Socio-Cultural Factors in Maternal Health

Cultural sensitivities and gender norms affected the quality and completeness of verbal autopsy interviews, especially concerning topics like HIV/AIDS and women's health issues. Community education and sensitization on maternal health are critical for overcoming stigma and improving health-seeking behavior.

Key Findings


Timing and Location of Maternal Deaths

A notable percentage of deaths occurred en route to the hospital, pointing to barriers in accessing timely and adequate maternal care, especially in emergency situations. Deaths at home were also significant, underlining the need for improved community-based health services and outreach.


Maternal Mortality Causes and Trends

Hemorrhage is the leading cause of maternal deaths, accounting for nearly half of the cases studied.

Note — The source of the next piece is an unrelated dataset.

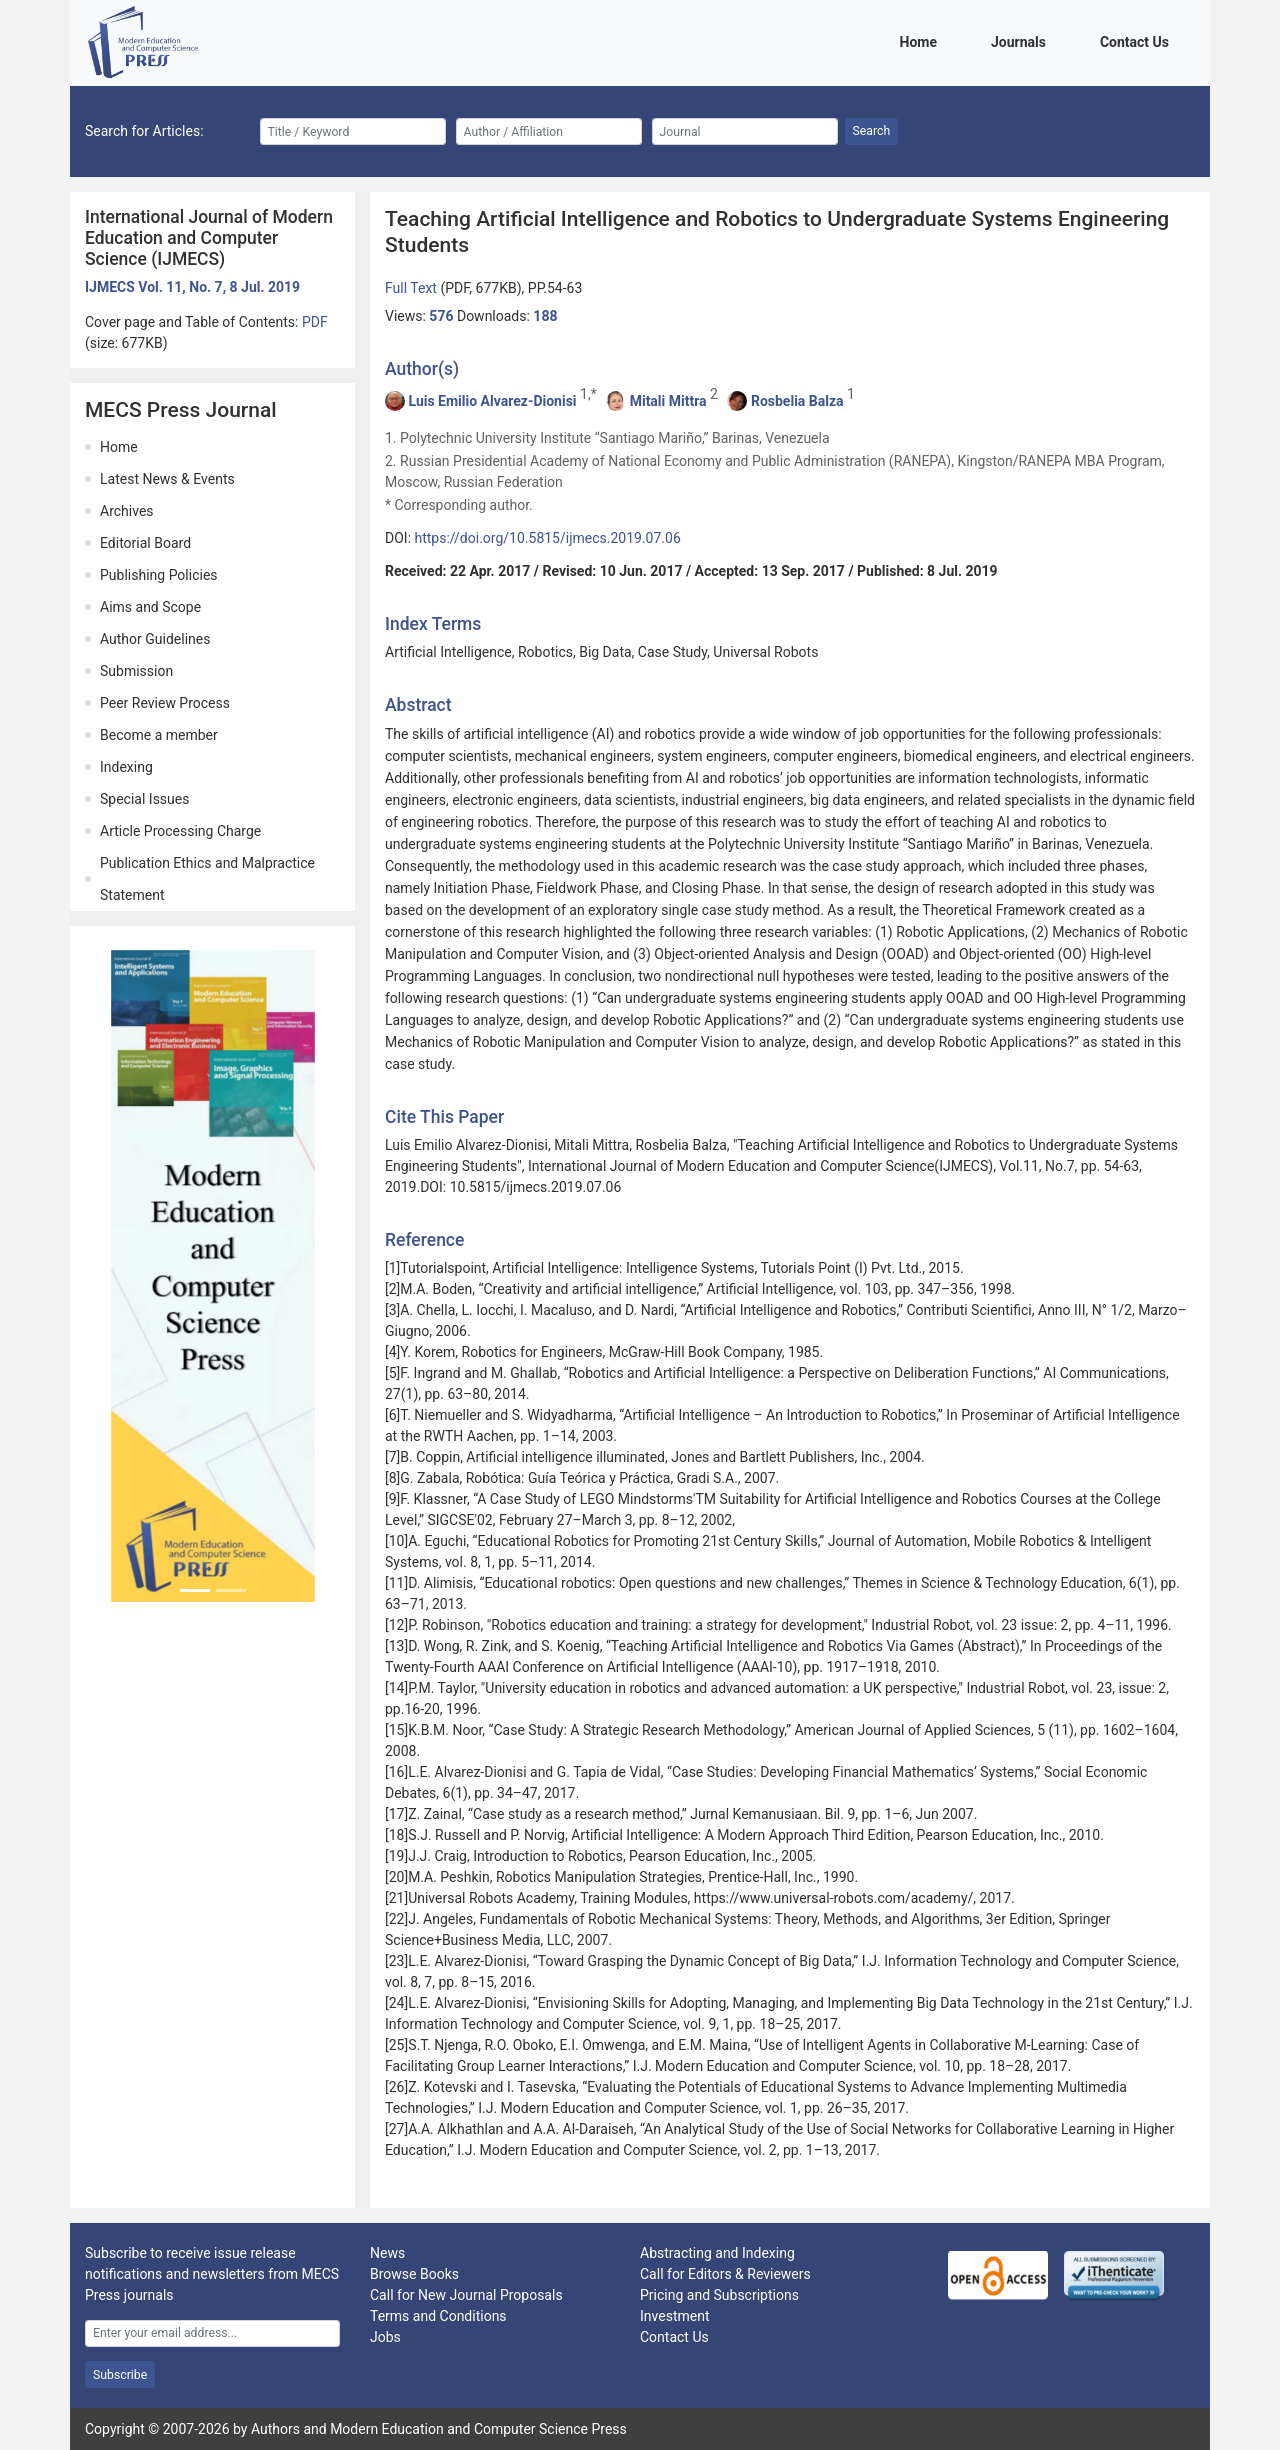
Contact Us (1138, 40)
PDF (315, 322)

Other significant causes include sepsis and eclampsia, highlighting the need for focused medical interventions and emergency obstetric care.


Demographics of Maternal Deaths

The age of deceased mothers ranged from 20 to 50 years, indicating a wide reproductive age range affected by maternal mortality. A majority of maternal deaths occurred in the hospital setting, suggesting potential gaps in emergency obstetric care and postnatal follow-up.


Respondents’ Perspectives and Health System Insights

Family members, primarily parents and other relatives, provided crucial information during verbal autopsies, emphasizing the importance of community engagement in mortality surveillance. Health system challenges, such as delays in accessing care and limited prenatal and postnatal services, were recurrent themes in the narratives of respondents.